Generation

Generation
In This Issue
Generation






Generation
In The Flame




She had played with the toys in his apartment all year, only there, and he could not bring himself to give them back to her. Still, it made no sense to hold or keep them for her in some imaginary way, as if anything could change. She would never play in his apartment again. When he saw her next it would be at Big Sur, Santa Fe, New York, wherever they ended up, but not here in Wisconsin.

As soon as summer school was over, he would leave, too. It always had been that way with places where he had left someone, something behind; Lisbon, South Kent, a curve of lake, there. It would be the same with Wisconsin.

If he could not keep the toys, if he would not let her take them West, if the objects were only for them, then he would have to give them away or destroy them. But he would not be able to give them away, he knew that.

If they were not to be touched by Allegra or himself, then no one else would have them.

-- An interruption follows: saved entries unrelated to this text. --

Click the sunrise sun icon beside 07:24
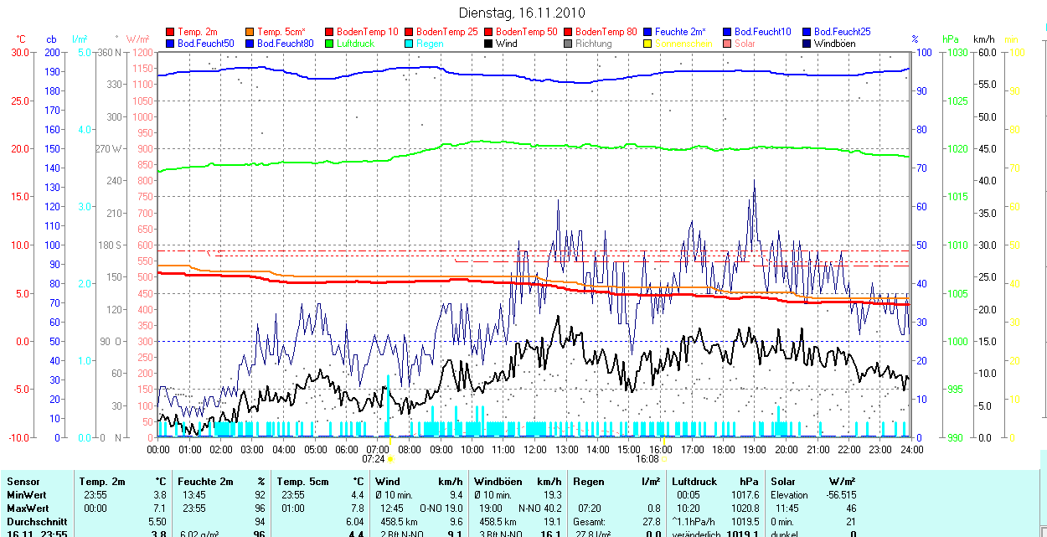 [x=391, y=459]
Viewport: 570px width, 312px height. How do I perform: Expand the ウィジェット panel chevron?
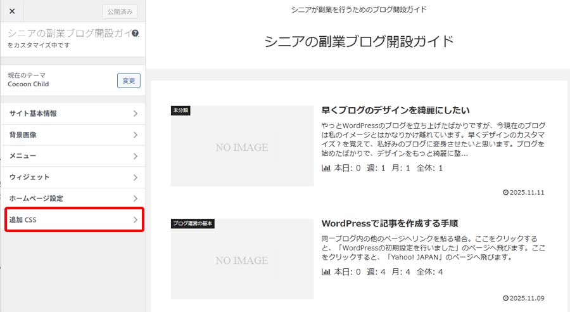pyautogui.click(x=135, y=177)
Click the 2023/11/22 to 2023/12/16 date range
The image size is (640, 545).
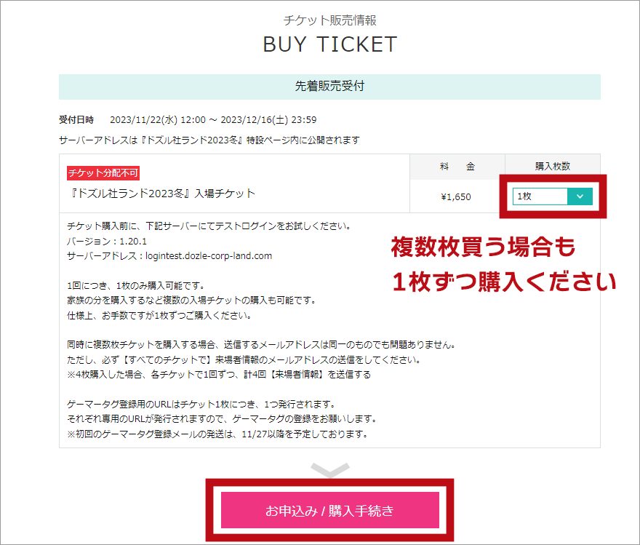tap(213, 119)
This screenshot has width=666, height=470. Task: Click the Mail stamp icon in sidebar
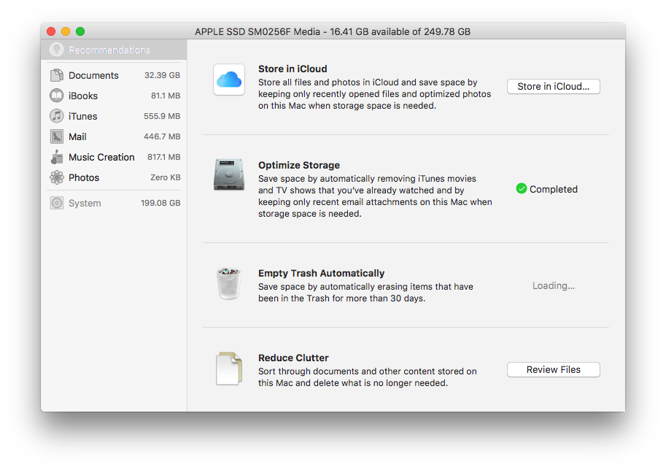pos(57,136)
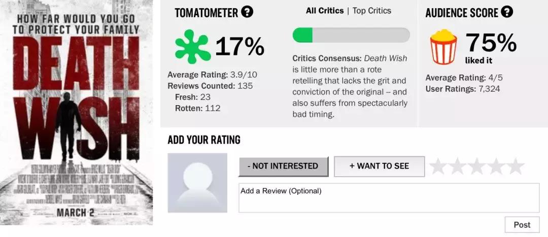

It would be impossible to dump the toys in a garbage can and let it go at that; especially her alphabet blocks, rubbed clean of paint, and her two-masted sail-boat, bleached with bathtub voyages. They were part of the reliquary. But they had to go; and it was after all, his sense of the toys that was at stake.

They would soon, at her age, pass out of mind, as easily as signposts she would see fading behind her as they drove, now, to the West. They were a dead weight in his mind, and if he could let her mother take her from him to live with someone else, then he would be strong enough to let go of them, knowing that his discipline in all of this was a preparation for the separate truth of their lives.

With these emotions and propositions set firmly in place, tied and secured, he waited for night, thinking, as he waited, of each toy wrapped and placed in a shoebox; the blocks, sail-boat, and driftwood angel he had dried and smoothed for her; of each object and the imprint of her hands on them, of her silent pressure and the force he would have to exert to be free.

As he walked to the back of the house, feet squeezing the first groundswell, he felt relieved by the still cool air. There were no streetlights in the alley behind the house except the spinning white blurs where the cars hummed by.

He dug inside the garbage cans until he found an empty one and filled it with newspapers, napkins, and paper cups. He mounded the papers carefully against the side of the can and built up the rest of the paper trash. He then poured out a can of lighter fluid evenly and carefully.

Without emotion or remorse, stone-like, he put the box in the can and struck a match. As he lowered and dropped the match, he had no feeling of his own weight, of the connection of his hand to his arm.

In a burst of flames – he could not be sure, for a moment, if he weren’t on fire, too – and in the midst of the flames, he saw a curve of beach and a small, red rubber touring car reflected in the water’s edge and his brother’s slight arm picking it up and running behind a dune and himself running after him through the beach grass and over pine roots, his ankles nicked, until he found himself in a hollow with only the sun overhead and the house somewhere and the sea somewhere and his brother was gone.

In the flame, he saw himself, her size and age, with Allegra in the hollow, both of them pawing at the sand.

He held his hands in the flames until they blistered and then plucked out the half burned box, with the charred hands of the driftwood angle sticking out, and brought it close to his body.

He wondered where they were: Indiana? Iowa?

He saw the plains stretching out between him and Allegra. He saw her sitting in the back of the station wagon, arms extended, waiting for him to follow.